**Assigned task**
Copy each line of the data that has "cell" in it.

[Stored data]
- - - - - - -
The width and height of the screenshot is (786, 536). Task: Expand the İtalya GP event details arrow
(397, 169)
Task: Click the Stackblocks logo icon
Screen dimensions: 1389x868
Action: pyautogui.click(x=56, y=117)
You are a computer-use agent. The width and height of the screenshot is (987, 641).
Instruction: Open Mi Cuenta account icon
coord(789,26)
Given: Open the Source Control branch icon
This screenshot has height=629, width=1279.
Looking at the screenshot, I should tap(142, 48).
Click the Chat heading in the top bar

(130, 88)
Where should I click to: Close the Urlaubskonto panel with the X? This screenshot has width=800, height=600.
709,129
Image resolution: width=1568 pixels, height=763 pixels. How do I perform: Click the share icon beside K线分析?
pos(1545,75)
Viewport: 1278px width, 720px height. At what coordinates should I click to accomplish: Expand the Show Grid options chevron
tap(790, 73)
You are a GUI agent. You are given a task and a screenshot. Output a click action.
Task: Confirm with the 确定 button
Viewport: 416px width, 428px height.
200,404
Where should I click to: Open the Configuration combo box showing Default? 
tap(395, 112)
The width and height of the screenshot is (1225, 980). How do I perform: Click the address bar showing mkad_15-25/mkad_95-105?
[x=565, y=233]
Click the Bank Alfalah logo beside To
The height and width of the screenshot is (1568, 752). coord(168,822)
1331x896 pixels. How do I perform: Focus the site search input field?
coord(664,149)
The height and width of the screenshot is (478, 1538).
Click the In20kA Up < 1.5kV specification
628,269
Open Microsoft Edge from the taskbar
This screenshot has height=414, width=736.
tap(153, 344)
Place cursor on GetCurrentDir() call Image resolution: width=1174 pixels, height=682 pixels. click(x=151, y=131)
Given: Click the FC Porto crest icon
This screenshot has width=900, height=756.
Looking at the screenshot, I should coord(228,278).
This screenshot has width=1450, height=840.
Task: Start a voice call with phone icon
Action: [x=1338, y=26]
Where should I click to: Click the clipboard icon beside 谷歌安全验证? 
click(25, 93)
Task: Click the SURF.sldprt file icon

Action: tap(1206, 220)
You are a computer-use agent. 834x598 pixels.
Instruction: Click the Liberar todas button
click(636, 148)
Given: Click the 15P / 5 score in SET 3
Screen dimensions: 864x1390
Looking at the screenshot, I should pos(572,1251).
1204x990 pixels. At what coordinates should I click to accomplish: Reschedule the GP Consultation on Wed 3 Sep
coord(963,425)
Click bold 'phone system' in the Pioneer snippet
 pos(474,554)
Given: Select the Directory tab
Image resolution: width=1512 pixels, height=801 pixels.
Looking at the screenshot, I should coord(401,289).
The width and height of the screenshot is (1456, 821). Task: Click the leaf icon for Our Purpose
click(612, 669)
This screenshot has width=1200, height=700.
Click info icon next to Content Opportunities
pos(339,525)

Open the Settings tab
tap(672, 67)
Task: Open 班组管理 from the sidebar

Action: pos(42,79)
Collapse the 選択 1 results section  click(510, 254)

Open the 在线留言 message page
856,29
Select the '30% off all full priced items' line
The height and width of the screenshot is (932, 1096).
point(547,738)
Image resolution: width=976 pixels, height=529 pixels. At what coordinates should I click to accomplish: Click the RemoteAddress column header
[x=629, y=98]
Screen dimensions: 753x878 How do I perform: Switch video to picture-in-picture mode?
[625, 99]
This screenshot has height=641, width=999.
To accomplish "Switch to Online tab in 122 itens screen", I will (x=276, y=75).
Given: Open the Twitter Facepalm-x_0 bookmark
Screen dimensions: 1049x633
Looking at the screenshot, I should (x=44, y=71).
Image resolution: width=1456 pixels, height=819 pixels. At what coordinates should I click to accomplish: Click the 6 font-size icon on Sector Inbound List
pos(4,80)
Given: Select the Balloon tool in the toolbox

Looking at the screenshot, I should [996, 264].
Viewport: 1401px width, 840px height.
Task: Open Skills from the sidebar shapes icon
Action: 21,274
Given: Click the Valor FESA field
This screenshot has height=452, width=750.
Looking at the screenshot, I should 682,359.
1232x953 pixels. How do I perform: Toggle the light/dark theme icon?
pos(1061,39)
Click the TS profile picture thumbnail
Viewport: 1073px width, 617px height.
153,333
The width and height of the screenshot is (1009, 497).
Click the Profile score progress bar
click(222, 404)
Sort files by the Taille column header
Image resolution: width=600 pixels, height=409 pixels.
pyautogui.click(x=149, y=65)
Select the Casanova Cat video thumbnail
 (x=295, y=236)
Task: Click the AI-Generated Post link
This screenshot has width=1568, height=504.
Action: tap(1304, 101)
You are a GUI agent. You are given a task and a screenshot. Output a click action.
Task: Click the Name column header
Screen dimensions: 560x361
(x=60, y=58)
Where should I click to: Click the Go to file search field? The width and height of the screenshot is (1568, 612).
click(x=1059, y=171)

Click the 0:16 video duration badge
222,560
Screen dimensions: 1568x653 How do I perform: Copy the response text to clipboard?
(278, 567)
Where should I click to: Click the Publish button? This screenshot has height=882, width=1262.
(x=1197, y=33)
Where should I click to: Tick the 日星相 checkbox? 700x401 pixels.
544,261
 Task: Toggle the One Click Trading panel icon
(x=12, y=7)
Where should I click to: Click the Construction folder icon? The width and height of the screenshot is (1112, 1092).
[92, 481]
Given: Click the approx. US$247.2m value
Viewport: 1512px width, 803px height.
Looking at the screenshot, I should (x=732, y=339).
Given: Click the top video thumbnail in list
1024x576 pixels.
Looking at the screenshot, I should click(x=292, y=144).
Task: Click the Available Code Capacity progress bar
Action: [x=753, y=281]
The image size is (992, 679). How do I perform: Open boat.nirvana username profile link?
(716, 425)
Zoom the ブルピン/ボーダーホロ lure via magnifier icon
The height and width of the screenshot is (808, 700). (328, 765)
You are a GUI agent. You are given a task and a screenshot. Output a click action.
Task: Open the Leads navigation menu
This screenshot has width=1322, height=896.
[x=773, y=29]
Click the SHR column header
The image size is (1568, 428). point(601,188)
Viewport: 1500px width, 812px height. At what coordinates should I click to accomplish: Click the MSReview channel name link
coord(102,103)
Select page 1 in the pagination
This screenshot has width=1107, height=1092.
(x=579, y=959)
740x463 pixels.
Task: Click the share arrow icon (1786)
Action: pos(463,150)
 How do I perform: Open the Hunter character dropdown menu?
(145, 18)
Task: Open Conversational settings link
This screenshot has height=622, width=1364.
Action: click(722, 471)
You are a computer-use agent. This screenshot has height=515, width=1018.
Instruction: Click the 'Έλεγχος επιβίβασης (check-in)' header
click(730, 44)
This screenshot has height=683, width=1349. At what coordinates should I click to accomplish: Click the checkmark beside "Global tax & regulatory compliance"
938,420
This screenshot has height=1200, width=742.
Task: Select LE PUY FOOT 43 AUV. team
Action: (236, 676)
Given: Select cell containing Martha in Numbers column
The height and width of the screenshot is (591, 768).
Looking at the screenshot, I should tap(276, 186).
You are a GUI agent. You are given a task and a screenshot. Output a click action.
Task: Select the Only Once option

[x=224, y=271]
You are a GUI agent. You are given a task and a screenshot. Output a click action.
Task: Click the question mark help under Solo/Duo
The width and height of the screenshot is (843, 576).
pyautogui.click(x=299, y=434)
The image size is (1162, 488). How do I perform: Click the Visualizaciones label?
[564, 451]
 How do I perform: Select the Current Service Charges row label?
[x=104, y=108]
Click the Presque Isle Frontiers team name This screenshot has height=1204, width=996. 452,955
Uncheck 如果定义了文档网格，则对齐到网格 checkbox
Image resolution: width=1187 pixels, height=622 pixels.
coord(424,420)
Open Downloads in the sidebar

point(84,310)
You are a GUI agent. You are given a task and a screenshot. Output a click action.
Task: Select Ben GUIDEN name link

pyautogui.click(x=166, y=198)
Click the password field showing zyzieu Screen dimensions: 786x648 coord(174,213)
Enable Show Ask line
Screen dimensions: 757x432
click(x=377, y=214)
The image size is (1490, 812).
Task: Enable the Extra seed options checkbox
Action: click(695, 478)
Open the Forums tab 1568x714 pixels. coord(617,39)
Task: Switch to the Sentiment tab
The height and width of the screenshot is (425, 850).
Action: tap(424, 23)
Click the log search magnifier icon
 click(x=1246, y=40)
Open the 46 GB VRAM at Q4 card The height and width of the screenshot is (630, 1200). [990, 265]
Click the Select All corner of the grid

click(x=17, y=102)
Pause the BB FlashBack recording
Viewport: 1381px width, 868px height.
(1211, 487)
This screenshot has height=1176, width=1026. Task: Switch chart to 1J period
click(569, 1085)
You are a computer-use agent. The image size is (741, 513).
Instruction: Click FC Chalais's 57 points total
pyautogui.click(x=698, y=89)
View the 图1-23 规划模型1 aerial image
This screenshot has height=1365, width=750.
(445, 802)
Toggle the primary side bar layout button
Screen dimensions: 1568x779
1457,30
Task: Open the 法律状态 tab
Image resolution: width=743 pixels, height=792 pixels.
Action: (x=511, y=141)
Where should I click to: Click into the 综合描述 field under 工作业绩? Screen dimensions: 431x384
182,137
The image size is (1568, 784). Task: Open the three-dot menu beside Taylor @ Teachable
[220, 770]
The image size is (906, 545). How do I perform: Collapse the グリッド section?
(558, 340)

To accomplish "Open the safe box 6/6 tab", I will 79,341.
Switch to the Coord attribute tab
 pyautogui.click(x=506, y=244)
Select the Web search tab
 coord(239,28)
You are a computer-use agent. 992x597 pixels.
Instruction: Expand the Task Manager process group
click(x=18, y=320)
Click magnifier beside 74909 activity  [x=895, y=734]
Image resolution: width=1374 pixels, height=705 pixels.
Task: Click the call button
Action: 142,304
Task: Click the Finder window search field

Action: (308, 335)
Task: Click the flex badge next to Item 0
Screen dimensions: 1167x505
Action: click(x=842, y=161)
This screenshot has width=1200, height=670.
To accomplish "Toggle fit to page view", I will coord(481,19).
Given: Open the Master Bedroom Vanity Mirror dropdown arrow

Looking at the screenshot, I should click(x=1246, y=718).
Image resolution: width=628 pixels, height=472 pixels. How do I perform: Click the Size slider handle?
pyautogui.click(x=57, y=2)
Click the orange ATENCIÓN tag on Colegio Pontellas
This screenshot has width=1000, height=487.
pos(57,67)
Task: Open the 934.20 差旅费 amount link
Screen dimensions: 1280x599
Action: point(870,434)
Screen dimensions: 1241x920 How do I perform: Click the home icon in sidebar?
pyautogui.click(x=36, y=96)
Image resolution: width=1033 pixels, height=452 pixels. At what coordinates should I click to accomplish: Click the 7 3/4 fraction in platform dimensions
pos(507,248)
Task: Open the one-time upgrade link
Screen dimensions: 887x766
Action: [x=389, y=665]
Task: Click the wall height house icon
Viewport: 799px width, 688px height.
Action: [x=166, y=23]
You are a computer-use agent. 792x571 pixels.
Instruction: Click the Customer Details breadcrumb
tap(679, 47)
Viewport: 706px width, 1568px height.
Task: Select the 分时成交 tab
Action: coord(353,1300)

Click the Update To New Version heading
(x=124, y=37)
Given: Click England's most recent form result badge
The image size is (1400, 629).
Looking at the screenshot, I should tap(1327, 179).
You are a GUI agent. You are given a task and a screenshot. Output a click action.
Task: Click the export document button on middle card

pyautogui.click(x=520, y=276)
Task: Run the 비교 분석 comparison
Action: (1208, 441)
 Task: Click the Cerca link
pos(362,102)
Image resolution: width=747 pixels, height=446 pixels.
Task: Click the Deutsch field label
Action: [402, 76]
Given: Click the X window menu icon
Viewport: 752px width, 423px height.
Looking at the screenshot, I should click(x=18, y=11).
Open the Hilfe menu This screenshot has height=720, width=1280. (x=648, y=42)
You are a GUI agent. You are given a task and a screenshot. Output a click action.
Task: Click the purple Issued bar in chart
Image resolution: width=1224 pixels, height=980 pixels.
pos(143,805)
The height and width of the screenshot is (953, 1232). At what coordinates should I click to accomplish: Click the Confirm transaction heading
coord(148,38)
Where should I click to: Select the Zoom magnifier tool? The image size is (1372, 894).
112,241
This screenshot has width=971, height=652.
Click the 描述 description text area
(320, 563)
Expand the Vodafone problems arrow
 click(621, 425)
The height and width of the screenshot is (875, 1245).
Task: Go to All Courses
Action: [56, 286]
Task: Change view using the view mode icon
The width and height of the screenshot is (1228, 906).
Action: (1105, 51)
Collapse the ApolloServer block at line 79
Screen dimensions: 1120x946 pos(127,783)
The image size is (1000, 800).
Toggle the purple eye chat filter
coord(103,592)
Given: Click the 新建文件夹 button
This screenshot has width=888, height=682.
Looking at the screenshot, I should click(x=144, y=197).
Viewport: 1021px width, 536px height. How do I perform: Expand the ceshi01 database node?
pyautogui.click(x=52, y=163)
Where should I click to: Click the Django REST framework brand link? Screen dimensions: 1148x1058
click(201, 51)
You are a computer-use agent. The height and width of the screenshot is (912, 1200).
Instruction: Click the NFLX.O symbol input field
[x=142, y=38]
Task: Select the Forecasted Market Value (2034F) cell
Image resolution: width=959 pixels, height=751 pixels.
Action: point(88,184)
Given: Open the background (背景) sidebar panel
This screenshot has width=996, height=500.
- - - - - - -
**Solution to this problem**
Given: Select cell containing Martha in Numbers column
Task: Select the Forecasted Market Value (2034F) cell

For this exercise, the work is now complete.